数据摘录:
━━━━━━

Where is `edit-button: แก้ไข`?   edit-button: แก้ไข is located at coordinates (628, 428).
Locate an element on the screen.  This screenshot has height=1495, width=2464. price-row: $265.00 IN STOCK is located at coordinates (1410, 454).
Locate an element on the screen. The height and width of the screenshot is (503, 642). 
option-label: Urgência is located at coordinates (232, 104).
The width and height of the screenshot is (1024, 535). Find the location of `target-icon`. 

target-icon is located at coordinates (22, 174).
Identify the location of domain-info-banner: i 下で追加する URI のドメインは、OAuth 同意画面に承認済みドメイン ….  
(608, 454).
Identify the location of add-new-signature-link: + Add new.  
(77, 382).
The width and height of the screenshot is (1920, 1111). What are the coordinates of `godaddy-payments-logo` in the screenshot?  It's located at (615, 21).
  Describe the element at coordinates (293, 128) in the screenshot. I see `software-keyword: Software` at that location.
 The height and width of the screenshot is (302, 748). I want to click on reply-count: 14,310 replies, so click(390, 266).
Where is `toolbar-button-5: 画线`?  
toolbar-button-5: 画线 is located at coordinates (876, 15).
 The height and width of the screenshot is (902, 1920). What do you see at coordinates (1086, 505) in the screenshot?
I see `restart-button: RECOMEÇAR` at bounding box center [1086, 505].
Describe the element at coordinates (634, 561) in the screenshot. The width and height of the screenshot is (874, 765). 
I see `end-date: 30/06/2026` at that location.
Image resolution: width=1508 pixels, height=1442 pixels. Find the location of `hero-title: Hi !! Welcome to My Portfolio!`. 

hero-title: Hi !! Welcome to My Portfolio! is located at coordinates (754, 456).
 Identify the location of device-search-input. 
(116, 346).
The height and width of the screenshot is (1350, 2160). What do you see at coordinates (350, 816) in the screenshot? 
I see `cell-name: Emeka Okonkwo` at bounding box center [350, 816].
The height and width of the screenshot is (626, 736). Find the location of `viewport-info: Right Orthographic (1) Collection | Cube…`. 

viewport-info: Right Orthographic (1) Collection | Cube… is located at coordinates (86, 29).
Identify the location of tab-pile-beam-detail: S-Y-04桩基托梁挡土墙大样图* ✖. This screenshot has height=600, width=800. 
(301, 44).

━━━━━━

任务:
重写以上全部记录，将其中的“Identify the location of”一律替换为“Find the position of”，其余内容保持不变。

答案:
Where is `edit-button: แก้ไข`?   edit-button: แก้ไข is located at coordinates (628, 428).
Locate an element on the screen.  This screenshot has height=1495, width=2464. price-row: $265.00 IN STOCK is located at coordinates (1410, 454).
Locate an element on the screen. The height and width of the screenshot is (503, 642). 
option-label: Urgência is located at coordinates (232, 104).
The width and height of the screenshot is (1024, 535). Find the location of `target-icon`. 

target-icon is located at coordinates (22, 174).
Find the position of domain-info-banner: i 下で追加する URI のドメインは、OAuth 同意画面に承認済みドメイン ….  
(608, 454).
Find the position of add-new-signature-link: + Add new.  
(77, 382).
The width and height of the screenshot is (1920, 1111). What are the coordinates of `godaddy-payments-logo` in the screenshot?  It's located at (615, 21).
  Describe the element at coordinates (293, 128) in the screenshot. I see `software-keyword: Software` at that location.
 The height and width of the screenshot is (302, 748). I want to click on reply-count: 14,310 replies, so click(390, 266).
Where is `toolbar-button-5: 画线`?  
toolbar-button-5: 画线 is located at coordinates (876, 15).
 The height and width of the screenshot is (902, 1920). What do you see at coordinates (1086, 505) in the screenshot?
I see `restart-button: RECOMEÇAR` at bounding box center [1086, 505].
Describe the element at coordinates (634, 561) in the screenshot. The width and height of the screenshot is (874, 765). 
I see `end-date: 30/06/2026` at that location.
Image resolution: width=1508 pixels, height=1442 pixels. Find the location of `hero-title: Hi !! Welcome to My Portfolio!`. 

hero-title: Hi !! Welcome to My Portfolio! is located at coordinates (754, 456).
 Find the position of device-search-input. 
(116, 346).
The height and width of the screenshot is (1350, 2160). What do you see at coordinates (350, 816) in the screenshot? 
I see `cell-name: Emeka Okonkwo` at bounding box center [350, 816].
The height and width of the screenshot is (626, 736). Find the location of `viewport-info: Right Orthographic (1) Collection | Cube…`. 

viewport-info: Right Orthographic (1) Collection | Cube… is located at coordinates (86, 29).
Find the position of tab-pile-beam-detail: S-Y-04桩基托梁挡土墙大样图* ✖. This screenshot has height=600, width=800. 
(301, 44).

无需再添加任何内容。